Enteignung und Deportationen
Deportationen einzelner Gruppen von Roma und Sinti in Konzentrationslager begannen in Deutschland bereits 1938. Ein Jahr später folgten Massendeportationen auch im „angeschlossenen“ Österreich nach Dachau, Buchenwald und Ravensbrück 1939; Tausende österreichischer Roma und Sinti wurden in Konzentrationslager oder Zwangsarbeitslager in der Nähe großer öffentlicher Bauvorhaben (wie etwa beim Bau von Autobahnen, Staudämmen oder Kraftwerken) verschleppt, um als Zwangsarbeiter eingesetzt zu werden. Jede Deportation arbeitsfähiger Männer und Frauen ließ mehr und mehr unversorgt zurückgebliebene Familienmitglieder der örtlichen Armenfürsorge anheimfallen – und die Lokalbehörden immer mehr Deportationen fordern. In den Konzentrationslagern wurden die Häftlinge von der SS mittels Kennzeichnung mit verschiedenfarbigen Dreiecken in unterschiedliche Kategorien eingeteilt. In der Regel wurden Roma und Sinti mit dem schwarzen Winkel für so genannte „asoziale“ Häftlinge gekennzeichnet.
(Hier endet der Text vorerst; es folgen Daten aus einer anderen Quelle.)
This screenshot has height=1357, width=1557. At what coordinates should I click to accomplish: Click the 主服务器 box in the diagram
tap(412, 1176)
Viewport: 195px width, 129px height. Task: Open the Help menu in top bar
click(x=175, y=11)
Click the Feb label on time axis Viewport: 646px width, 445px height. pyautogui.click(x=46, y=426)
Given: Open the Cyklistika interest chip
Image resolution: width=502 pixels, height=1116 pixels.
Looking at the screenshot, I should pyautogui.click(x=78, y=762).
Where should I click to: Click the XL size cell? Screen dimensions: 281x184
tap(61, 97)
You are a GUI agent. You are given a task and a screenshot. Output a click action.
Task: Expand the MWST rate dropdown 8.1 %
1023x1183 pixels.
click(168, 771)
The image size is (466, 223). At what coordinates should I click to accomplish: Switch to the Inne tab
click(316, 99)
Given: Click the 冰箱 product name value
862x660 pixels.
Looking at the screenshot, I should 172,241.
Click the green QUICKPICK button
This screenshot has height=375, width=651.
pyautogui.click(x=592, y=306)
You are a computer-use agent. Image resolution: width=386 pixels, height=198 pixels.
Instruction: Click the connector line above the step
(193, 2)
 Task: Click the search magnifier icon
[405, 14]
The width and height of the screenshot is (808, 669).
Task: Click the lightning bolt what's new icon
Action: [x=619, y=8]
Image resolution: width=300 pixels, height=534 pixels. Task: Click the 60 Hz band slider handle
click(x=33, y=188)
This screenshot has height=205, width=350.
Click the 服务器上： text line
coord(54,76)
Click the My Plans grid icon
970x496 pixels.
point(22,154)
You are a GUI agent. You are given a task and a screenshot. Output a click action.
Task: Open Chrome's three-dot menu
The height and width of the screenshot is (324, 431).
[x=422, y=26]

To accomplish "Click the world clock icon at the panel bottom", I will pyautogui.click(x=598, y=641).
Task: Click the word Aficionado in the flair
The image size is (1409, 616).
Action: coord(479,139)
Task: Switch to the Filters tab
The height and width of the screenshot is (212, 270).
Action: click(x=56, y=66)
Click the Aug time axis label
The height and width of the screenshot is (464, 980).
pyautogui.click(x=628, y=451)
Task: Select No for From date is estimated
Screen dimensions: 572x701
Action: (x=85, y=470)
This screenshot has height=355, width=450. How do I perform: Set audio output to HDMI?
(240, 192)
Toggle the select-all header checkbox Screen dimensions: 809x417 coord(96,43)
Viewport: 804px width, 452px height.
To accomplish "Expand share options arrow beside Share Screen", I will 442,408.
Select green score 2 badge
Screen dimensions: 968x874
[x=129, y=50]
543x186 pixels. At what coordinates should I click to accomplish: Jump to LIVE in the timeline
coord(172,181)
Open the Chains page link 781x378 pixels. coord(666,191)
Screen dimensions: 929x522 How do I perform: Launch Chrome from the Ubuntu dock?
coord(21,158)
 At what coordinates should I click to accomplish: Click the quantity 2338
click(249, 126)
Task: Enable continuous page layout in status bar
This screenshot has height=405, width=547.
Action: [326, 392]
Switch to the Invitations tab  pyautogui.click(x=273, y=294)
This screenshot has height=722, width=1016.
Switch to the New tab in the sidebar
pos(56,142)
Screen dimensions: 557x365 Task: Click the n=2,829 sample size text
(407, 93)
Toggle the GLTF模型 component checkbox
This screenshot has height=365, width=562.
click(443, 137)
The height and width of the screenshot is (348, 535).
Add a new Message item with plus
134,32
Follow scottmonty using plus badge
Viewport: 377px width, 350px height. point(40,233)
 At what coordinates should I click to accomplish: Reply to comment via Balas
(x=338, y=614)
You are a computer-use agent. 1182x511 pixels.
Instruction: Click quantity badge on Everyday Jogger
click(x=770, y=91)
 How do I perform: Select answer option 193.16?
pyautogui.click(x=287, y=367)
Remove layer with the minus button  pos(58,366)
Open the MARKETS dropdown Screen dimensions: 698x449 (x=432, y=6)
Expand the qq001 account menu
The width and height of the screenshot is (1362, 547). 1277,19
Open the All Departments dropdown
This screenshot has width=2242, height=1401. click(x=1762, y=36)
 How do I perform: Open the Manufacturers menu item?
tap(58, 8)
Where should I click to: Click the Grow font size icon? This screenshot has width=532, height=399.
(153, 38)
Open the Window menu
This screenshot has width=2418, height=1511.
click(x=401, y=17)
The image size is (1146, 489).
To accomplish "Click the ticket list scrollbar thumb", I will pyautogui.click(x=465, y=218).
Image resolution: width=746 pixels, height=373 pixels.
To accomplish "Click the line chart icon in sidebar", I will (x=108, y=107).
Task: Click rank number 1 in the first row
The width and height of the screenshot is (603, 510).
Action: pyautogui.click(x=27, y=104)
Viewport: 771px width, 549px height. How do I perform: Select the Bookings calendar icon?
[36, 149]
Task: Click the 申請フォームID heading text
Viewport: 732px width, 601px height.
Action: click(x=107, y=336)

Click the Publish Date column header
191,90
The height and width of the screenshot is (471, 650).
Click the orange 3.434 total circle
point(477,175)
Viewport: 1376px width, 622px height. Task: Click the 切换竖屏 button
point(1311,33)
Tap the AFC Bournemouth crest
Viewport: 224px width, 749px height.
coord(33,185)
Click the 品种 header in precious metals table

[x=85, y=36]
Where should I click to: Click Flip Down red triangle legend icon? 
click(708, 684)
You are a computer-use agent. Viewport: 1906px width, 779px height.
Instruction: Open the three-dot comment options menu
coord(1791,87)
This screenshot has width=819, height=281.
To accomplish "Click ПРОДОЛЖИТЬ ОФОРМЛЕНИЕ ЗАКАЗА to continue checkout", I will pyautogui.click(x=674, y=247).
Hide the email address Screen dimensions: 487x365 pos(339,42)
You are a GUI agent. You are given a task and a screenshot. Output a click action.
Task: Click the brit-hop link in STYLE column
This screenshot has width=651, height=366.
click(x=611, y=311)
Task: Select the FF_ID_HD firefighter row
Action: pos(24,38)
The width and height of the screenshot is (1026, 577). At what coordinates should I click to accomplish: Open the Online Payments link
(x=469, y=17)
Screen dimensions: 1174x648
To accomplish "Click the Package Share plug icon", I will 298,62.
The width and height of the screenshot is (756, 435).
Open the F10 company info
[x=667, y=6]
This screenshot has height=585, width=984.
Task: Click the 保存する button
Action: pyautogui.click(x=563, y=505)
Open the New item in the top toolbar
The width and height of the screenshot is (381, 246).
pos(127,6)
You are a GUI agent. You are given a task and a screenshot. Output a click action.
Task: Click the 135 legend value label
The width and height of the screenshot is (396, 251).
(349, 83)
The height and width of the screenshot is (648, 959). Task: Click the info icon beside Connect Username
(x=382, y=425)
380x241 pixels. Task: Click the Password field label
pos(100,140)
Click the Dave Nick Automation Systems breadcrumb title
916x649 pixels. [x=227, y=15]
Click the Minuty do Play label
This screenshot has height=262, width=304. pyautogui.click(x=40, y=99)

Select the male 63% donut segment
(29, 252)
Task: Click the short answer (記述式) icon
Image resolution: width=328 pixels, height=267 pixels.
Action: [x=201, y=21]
In manchen Lagern gab es eine eigene Häftlingskategorie für „Zigeuner“ mit einem braunen Winkel.
Auflistung deportierter Roma aus der Gemeinde Spitzzicken/Hrvatski Cikljin im Burgenland/ Österreich.
Privatbesitz Gerhard Baumgartner, Wien/Österreich.
„Zigeunerlager“ und Vernichtungslager
Das „Zigeunerlager“ Lackenbach im Bezirk Oberpullendorf wurde von mehreren Kreisverwaltungen des Gaues Niederdonau sowie der Wiener Stadtverwaltung eingerichtet. Zeitweise lebten bis zu 2.000 Menschen unter unerträglichen Umständen im Lager. Die Lagerinsassen wurden regelmäßig als Zwangsarbeiter an lokale Firmen und landwirtschaftliche Betriebe verliehen und für öffentliche Bauten herangezogen. 273 Menschen starben im Lager selbst. 1941 wurden von den insgesamt 4.000 Häftlingen 2.000 nach Łódź verschleppt. Als dort im Dezember 1941 eine Typhusepidemie ausbrach, wurden 4.600 Roma in „Vergasungswagen“ getötet, die sie nach Chełmno/Kulmhof transportierten. Nur zehn Wochen, nachdem sie in Łódź angekommen waren, waren alle 5.007 österreichischen Roma und Sinti tot. 4.400 von ihnen liegen in unmarkierten Massengräbern im Wald von Chełmno, zusammen mit 150.000 Juden und Tausenden sowjetischen Kriegsgefangenen.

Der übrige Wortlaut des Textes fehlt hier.